Com (Cor)po porque quem sofre também tem cor, tem classe, tem gênero, tem idade. Não escutamos apenas palavras, mas também o que pulsa no corpo que fala. Corpo que é afetado pelo racismo, pelo gênero, pelas exclusões que se repetem na história. Um corpo falante, dividido, marcado, que sofre, goza, resiste. Não há clínica sem corpo. E o corpo do analista também está implicado, já que sua presença é o que sustenta o campo da transferência.

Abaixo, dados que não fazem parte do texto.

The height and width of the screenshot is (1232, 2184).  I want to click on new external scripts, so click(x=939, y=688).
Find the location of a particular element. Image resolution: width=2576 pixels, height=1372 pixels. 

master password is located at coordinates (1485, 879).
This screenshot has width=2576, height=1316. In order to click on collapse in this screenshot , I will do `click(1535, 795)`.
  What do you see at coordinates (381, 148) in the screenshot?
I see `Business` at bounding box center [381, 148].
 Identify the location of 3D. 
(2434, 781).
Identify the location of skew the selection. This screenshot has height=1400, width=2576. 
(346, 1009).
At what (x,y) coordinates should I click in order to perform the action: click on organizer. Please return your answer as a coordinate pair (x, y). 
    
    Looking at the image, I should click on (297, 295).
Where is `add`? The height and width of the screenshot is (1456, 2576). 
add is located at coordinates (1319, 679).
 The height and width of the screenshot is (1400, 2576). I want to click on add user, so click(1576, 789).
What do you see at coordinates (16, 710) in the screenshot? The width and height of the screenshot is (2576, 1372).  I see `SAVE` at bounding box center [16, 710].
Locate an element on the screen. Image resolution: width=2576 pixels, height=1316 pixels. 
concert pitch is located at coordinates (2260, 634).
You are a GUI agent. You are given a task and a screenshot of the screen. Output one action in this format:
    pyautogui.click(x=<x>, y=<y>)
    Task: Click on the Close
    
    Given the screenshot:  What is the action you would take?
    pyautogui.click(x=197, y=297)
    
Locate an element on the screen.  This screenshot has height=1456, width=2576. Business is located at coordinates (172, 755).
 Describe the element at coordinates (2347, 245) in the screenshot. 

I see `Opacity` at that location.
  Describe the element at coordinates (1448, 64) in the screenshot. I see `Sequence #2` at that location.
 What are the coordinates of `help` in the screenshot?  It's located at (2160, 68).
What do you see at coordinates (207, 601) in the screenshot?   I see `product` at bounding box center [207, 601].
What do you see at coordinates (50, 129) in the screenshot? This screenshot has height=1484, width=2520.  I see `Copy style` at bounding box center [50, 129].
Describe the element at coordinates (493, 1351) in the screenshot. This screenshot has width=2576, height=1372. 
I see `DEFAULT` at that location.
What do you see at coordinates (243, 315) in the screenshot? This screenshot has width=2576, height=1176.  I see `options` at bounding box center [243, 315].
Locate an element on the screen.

Com Cultura porque ninguém se constrói fora do laço social, sem o Outro, isento das coordenadas do mundo e da época em que vive. Cultura não é adereço, é estrutura simbólica, é onde o sujeito se forma, deforma, tropeça. Nesse sentido, cultura é o conjunto de discursos que organizam nossa experiência, ofertando formas de nomear o desejo, o sofrimento… O inconsciente, esse estranho-familiar, está atravessado também pelo mal-estar na cultura.
"Psicanálise com sotaque, corpo e cultura" é o jeito que encontramos de dizer que aqui a escuta contempla o lugar de onde você veio, as marcas que carrega e a linguagem com que aprendeu a se narrar e a se calar. Uma clínica que se posiciona com delicadeza e que tem uma aposta ética: fazer da psicanálise um lugar possível de fala para quem tantas vezes foi silenciado.